DIRECTIVE: Reproduce all of the records below word for word, line by line.

SUPPLIED RECORDS:
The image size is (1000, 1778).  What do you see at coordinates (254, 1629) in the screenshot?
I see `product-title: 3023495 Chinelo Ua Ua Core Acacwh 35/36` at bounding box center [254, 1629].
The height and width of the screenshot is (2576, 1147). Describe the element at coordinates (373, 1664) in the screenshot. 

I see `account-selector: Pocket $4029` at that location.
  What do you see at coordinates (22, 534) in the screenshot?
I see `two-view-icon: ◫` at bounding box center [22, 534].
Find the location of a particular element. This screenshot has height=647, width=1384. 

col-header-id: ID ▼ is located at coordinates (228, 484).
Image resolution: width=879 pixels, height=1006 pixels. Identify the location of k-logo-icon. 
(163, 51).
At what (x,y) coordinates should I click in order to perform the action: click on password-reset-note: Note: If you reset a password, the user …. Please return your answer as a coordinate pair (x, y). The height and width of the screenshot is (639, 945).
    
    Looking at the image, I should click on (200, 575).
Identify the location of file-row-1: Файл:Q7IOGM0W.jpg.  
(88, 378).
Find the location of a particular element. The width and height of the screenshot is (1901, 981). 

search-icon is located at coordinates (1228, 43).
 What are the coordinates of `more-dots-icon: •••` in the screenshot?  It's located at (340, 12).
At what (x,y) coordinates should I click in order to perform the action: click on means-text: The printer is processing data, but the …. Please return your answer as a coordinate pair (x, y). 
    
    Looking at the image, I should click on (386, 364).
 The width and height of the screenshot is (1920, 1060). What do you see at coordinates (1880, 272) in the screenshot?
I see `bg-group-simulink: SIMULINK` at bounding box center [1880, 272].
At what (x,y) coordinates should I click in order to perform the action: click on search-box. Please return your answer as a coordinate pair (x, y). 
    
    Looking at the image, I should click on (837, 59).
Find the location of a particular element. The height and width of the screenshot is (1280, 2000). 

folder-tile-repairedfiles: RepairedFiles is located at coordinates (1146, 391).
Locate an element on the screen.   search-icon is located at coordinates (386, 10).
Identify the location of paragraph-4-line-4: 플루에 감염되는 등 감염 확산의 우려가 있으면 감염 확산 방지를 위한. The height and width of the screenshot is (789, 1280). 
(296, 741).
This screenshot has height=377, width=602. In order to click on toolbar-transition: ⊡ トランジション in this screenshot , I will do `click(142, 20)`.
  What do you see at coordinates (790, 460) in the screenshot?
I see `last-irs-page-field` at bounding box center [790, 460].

ANSWER FOR THE TASK:
The image size is (1000, 1778).  What do you see at coordinates (254, 1629) in the screenshot?
I see `product-title: 3023495 Chinelo Ua Ua Core Acacwh 35/36` at bounding box center [254, 1629].
The height and width of the screenshot is (2576, 1147). Describe the element at coordinates (373, 1664) in the screenshot. 

I see `account-selector: Pocket $4029` at that location.
  What do you see at coordinates (22, 534) in the screenshot?
I see `two-view-icon: ◫` at bounding box center [22, 534].
Find the location of a particular element. This screenshot has height=647, width=1384. 

col-header-id: ID ▼ is located at coordinates (228, 484).
Image resolution: width=879 pixels, height=1006 pixels. Identify the location of k-logo-icon. 
(163, 51).
At what (x,y) coordinates should I click in order to perform the action: click on password-reset-note: Note: If you reset a password, the user …. Please return your answer as a coordinate pair (x, y). The height and width of the screenshot is (639, 945).
    
    Looking at the image, I should click on (200, 575).
Identify the location of file-row-1: Файл:Q7IOGM0W.jpg.  
(88, 378).
Find the location of a particular element. The width and height of the screenshot is (1901, 981). 

search-icon is located at coordinates (1228, 43).
 What are the coordinates of `more-dots-icon: •••` in the screenshot?  It's located at (340, 12).
At what (x,y) coordinates should I click in order to perform the action: click on means-text: The printer is processing data, but the …. Please return your answer as a coordinate pair (x, y). 
    
    Looking at the image, I should click on (386, 364).
 The width and height of the screenshot is (1920, 1060). What do you see at coordinates (1880, 272) in the screenshot?
I see `bg-group-simulink: SIMULINK` at bounding box center [1880, 272].
At what (x,y) coordinates should I click in order to perform the action: click on search-box. Please return your answer as a coordinate pair (x, y). 
    
    Looking at the image, I should click on (837, 59).
Find the location of a particular element. The height and width of the screenshot is (1280, 2000). 

folder-tile-repairedfiles: RepairedFiles is located at coordinates (1146, 391).
Locate an element on the screen.   search-icon is located at coordinates (386, 10).
Identify the location of paragraph-4-line-4: 플루에 감염되는 등 감염 확산의 우려가 있으면 감염 확산 방지를 위한. The height and width of the screenshot is (789, 1280). 
(296, 741).
This screenshot has height=377, width=602. In order to click on toolbar-transition: ⊡ トランジション in this screenshot , I will do `click(142, 20)`.
  What do you see at coordinates (790, 460) in the screenshot?
I see `last-irs-page-field` at bounding box center [790, 460].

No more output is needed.